С самого первого дня выставка превратилась в полный триумф Мунка.
Начало хвалебному хору положили газеты. «Верденс ганг» объявила, что выставка обладает «неодолимой притягательной силой». «Норске интеллигенсседлер» написала, что все картины сливаются в «гармоничное целое: дерзкая сила в соединении с почти болезненным изяществом». «Моргенбладет» прибавила, что выставка способна «убедить любого в могучем таланте Мунка». Да, не забудем и «Афтенпостен», которая похвалила Мунка «за блестящую и оригинальную технику».
Любопытствующая публика устремилась на выставку, и – о чудо из чудес! – люди начали покупать графику. 8 марта Яппе впопыхах пишет на обороте конверта: «Торговля идет великолепно. Уже продано более чем на 2000 крон. Все время новые заказы. Успех феноменальный. Пишу прямо с выставки».
Но графика была только началом. 16 марта прибыли картины и открылась вторая часть выставки. Между тем Мунку не понравилась рецензия на первую часть, которую опубликовала «Дагбладет», о чем он не замедлил сообщить друзьям. Тогда за перо взялся сам Гирлёфф:
…Этот праздничный карнавал красок, эта щедрая, переливающаяся через край манифестация творческой силы, которая свидетельствует о постоянно обновляющемся таланте мастера!
Для человека из серого города, привыкшего видеть здесь такое же серое, слащавое и лукавое искусство… выставка Мунка у Блумквиста будет настоящим праздником для глаз.
Понятно, что по части выспренности превзойти написанное Гирлёффом было трудно, но «Моргенбладет» сделала такую попытку; во всяком случае, ей удалось найти весьма точные слова для обозначения переворота, случившегося в общественном сознании: «Природа искусства Мунка такова, что с годами оно приобретает все больше поклонников. Как и все великое, оно обгоняет время. Человеку нужно к нему привыкнуть».
Норвежский триумф Мунка кажется почти чудом – создается впечатление, будто восхищение, которое искусственно сдерживалось какими-то силами, внезапно вырвалось наружу и разом захватило всех.
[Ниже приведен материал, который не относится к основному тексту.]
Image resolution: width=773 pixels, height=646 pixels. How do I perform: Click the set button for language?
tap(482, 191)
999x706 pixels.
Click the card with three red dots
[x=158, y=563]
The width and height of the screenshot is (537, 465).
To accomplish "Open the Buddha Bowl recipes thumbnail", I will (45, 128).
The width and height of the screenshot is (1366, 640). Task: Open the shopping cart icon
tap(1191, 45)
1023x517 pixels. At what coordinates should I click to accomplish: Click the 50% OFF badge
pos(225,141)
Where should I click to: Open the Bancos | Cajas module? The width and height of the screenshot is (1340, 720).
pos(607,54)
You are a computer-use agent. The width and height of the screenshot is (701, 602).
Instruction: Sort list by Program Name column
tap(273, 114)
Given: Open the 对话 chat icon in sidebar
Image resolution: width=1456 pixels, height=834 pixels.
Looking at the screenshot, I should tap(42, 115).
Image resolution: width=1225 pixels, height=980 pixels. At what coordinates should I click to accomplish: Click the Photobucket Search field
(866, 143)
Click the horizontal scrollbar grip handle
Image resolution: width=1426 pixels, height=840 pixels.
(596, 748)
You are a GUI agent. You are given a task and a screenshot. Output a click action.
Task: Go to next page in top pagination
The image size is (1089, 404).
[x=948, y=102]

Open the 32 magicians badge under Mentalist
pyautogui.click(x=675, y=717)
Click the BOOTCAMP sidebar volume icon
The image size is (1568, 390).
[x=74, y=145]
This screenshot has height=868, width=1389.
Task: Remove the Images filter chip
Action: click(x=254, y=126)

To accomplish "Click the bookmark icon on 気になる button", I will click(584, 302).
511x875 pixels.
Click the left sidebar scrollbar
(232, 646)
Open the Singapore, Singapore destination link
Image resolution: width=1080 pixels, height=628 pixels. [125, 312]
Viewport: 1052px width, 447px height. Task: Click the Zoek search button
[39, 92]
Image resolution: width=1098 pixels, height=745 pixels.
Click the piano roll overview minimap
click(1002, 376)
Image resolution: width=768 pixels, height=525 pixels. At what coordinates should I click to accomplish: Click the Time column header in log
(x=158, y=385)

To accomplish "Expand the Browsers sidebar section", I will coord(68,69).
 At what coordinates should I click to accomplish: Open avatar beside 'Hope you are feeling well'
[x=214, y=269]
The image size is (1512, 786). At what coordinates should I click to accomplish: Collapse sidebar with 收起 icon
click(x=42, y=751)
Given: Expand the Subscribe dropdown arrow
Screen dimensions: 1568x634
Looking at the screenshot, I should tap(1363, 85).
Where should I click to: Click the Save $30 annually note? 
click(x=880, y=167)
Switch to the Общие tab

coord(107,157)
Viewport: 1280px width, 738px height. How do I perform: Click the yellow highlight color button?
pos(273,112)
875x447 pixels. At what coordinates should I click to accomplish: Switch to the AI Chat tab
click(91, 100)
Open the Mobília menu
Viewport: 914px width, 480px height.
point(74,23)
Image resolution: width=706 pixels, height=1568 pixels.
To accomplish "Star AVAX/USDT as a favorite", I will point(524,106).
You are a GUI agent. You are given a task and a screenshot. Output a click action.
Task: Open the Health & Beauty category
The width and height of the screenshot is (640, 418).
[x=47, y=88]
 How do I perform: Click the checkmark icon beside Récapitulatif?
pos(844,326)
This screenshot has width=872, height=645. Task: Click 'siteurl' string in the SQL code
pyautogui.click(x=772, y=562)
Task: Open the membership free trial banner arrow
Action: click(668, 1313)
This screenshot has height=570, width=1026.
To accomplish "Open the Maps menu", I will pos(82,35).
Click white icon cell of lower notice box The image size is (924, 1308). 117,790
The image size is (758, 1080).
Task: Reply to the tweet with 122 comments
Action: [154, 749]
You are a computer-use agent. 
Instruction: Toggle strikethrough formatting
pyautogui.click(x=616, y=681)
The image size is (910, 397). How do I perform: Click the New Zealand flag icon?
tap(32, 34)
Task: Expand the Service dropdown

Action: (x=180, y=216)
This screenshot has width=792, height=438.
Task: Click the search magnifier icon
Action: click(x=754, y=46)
Произошедшее нельзя объяснить одной причиной. На художника сработало время: публика «училась» и наконец смогла понять его творчество. Конечно, немаловажную роль сыграло и то, что друзья и поклонники Мунка постепенно достигли административных и общественных высот, откуда могли не только влиять на настроения общественности, но и даже управлять ими. Да и сам Мунк больше не был молодым бунтарем – ему исполнилось 45 лет, и влияние его идей на молодых художников с каждым годом росло.
Лучше всего перемены в положении Мунка иллюстрирует появление у него нового мецената – Расмуса Мейера. Торговец зерном принципиально отличался от Улафа Скоу, который мечтал о славе авангардиста – художника и поэта; в 1908 году Скоу даже издал сборник чрезвычайно невыразительных стихов, написанных в изрядно устаревшем стиле 1890-х годов. Мейер же был обыкновенным собирателем; он поставил перед собой задачу создать коллекцию выдающихся произведений норвежского искусства прошлого и современности.